Image: Using a new imaging technique that can diagnose cardiac sarcoidosis much more accurately than traditional tests, researchers found that the disease cardiac sarcoidosis affects other organs in 40 percent of patients (Photo courtesy of Shutterstock).
Researchers have shown that a new PET/CT imaging technique can enable much more accurate diagnoses of a rare condition called cardiac sarcoidosis than current tests.
The inflammatory disease is difficult to diagnose and in 40% of cases can affect multiple organs such as the heart, lungs, and lymph nodes. Separate Positron Emission Tomography (PET) and Computed Tomography (CT) scans, and combined PET/CT imaging is often used for cardiac sarcoidosis diagnoses but can also result in many false negatives.
The study was carried out by researchers from the University of Illinois at Chicago (UIC; Chicago, IL, USA) and published online in the July 5, 2017, issue of the Journal of Nuclear Cardiology. The study group of 188 patients underwent full-body PET/CT scans at the University of Illinois Hospital (UI Health). The new protocol was used to study the relationship between cardiac sarcoidosis and sarcoidosis in other organs and included a high-fat, low-sugar diet for 72-hours before image acquisition.

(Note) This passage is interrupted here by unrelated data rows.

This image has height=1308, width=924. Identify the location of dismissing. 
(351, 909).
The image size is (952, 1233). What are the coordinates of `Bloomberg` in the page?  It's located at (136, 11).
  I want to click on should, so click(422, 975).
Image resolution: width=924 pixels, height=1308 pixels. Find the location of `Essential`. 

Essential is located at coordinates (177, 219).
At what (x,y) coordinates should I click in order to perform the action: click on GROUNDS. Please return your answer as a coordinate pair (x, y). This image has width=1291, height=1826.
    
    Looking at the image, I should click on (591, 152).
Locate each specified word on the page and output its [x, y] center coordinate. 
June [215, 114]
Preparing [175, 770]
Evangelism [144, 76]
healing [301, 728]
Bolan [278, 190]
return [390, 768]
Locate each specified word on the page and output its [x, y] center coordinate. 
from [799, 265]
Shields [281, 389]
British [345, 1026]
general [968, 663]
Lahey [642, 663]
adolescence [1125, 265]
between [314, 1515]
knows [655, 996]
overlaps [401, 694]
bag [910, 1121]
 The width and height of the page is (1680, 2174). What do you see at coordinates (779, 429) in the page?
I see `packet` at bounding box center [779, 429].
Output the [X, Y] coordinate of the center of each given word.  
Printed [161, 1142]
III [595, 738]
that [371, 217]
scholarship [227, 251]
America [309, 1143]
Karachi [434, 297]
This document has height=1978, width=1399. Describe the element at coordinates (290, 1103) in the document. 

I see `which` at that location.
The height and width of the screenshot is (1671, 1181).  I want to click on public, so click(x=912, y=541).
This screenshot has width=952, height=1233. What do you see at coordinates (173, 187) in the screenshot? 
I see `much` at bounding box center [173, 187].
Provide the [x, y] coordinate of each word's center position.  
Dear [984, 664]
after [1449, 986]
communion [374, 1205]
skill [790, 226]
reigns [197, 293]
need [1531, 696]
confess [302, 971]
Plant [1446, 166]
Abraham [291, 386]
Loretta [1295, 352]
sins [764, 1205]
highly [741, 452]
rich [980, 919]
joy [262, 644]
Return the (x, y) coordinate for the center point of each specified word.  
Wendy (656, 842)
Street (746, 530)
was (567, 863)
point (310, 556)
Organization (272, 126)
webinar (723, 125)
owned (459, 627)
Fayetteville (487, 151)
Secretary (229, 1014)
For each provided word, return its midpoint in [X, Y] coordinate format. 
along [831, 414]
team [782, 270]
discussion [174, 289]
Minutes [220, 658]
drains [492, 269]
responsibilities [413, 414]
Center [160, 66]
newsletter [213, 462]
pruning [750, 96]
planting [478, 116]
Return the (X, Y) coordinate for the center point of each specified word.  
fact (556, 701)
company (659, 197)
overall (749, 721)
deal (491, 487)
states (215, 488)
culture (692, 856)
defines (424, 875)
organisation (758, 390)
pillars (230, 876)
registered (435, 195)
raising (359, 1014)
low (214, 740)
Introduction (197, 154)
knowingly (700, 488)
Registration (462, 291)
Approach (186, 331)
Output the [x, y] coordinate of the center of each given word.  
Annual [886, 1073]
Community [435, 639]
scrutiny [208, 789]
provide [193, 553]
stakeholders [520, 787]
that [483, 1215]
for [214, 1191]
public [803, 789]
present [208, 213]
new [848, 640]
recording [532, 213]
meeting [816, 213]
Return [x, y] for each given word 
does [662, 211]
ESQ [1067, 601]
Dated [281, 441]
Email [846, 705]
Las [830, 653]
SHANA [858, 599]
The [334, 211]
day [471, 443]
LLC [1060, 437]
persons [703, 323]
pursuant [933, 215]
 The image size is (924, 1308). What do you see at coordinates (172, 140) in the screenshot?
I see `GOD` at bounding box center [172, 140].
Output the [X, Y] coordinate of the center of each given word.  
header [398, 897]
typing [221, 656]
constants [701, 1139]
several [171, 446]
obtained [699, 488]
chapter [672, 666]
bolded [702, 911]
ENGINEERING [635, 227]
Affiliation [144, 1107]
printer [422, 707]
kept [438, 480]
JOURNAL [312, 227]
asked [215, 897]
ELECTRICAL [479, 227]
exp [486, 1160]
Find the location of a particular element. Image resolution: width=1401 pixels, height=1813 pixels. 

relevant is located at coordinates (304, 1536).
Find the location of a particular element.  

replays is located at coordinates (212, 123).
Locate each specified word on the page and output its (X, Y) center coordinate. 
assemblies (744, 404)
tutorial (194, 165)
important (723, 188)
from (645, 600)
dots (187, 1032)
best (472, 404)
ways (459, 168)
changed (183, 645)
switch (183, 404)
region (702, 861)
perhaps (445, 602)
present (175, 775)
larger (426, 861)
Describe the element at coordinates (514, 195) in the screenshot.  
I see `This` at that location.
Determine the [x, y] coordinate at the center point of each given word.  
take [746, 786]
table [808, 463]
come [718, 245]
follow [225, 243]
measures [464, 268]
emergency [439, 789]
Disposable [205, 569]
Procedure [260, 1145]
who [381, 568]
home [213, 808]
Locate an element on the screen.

The results showed that the new scanning protocol provides much clearer images and improves the detection of cardiac sarcoidosis. The results showed that eight of the 20 scans that were positive for cardiac sarcoidosis also showed sarcoidosis in other parts of the patients’ bodies.
One of the authors of the paper, Dr. Nadera Sweiss, professor of rheumatology at UIC College of Medicine, said, "We wanted to know if patients being evaluated for cardiac sarcoidosis would benefit from more thorough imaging of the body beyond the usual torso scan, using this new technique. This study indicates that more extensive, full-body scans of patients with known cardiac sarcoidosis can uncover secondary sites of the disease in a significant number of patients. Knowing there is disease in organs other than the heart changes the way we approach treatment – it allows us to more accurately stage the disease and treat it accordingly."